Quando o filme começa, e durante boa parte, não sabemos nada. Nem nós nem o protagonista - encarcerado numa espécie de prisão "privada" durante 15 anos, sem saber por que razão. Uma vez solto, só tem uma obsessão: descobrir quem o prendeu, e sobretudo por que o fez. Virá então a dar de caras com uma elaboradíssima "mise-en-scène" de vingança, arquitectada por um antigo colega de liceu. É aí que entra o incesto (não explicaremos exactamente como, porque a "terribilidade" merece desabar intacta sobre o espectador), fantasma insuperado de um passado remoto, revivido, dolorosamente revivido, como clímax do "complot" do presente. É um filme de rimas - a vingança serve-se em rima; ou em espelho, como se preferir: e o primeiro plano do filme (um homem que segura outro pela gravata, impedindo-o de se suicidar por um arranha-céus abaixo) voltará, reflectido, lá mais no final, em circunstâncias que não sendo bem as mesmas são praticamente as mesmas, mas muito mais (como dizer?) belas. E sobre esta questão (a vingança, o incesto) acrescentaremos apenas algo elementar: é que se é difícil filmar uma história de incesto mantendo uma aura de romantismo, certamente maldito mas de alguma forma "abençoado" (pelo filme), filmar duas dessas histórias, em paralelo ou em sobreposição, isso é tarefa rara e, arriscamos, nunca vista.

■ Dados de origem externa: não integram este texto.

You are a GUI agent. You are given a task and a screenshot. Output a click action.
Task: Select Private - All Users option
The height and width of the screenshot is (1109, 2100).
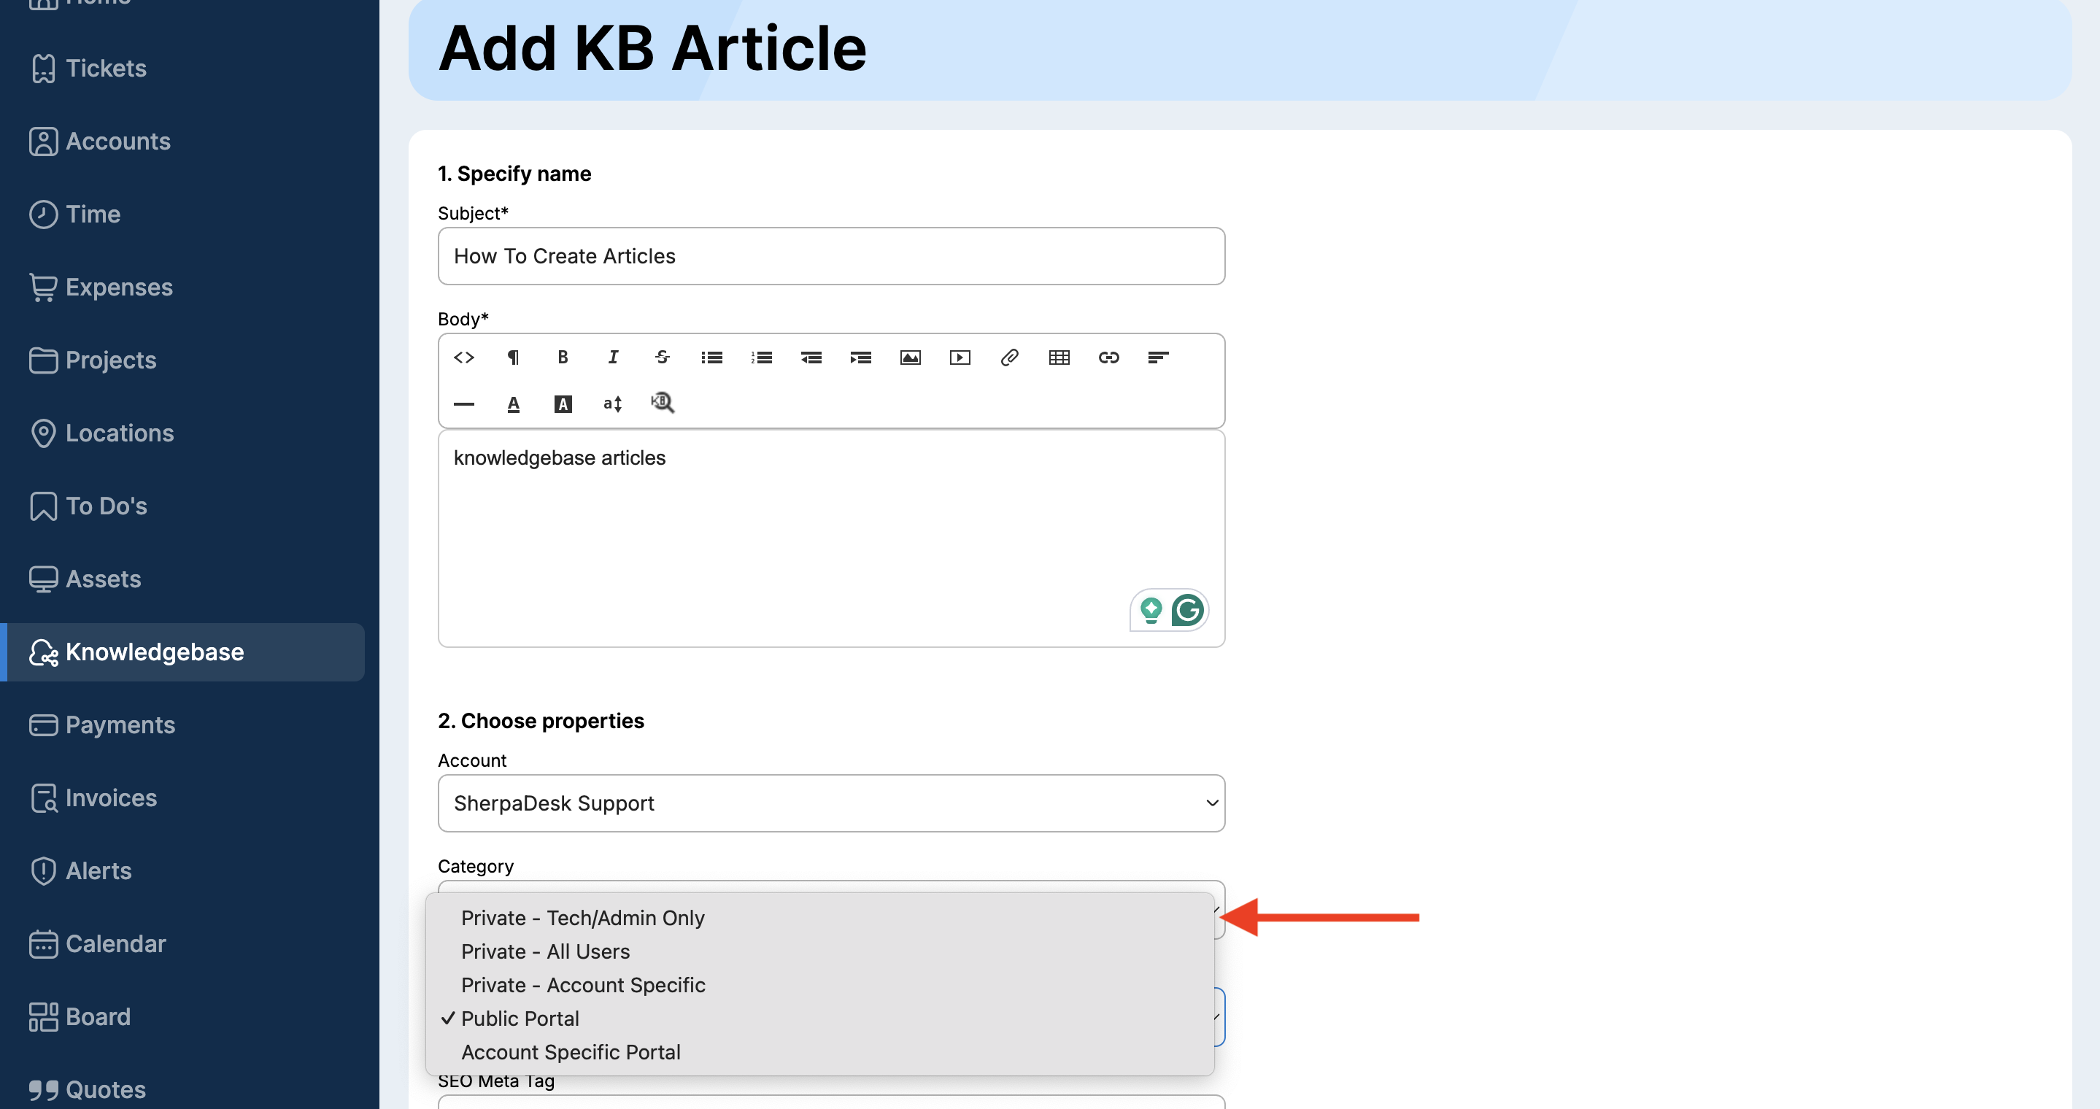[x=545, y=952]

A última meia-hora de "Oldboy" é por isso infernal. Já não se está no campo estrito da realidade de um filme policial com uma lógica de "inquérito", mas algures, muito mais longe. Na mais impressionante sequência de todas - e num décor completamente "desnaturalizado", chamemos-lhe um palco - somos confrontados com extremos "arquetípicos", algo que podia vir do Shakespeare mais cruel e mais sanguinolento (há mesmo uma língua voluntariamente decepada - por amor, apenas). E depois tudo acaba na neve, e num banco de jardim. No mais perverso "e viveram felizes para sempre" de que há memória.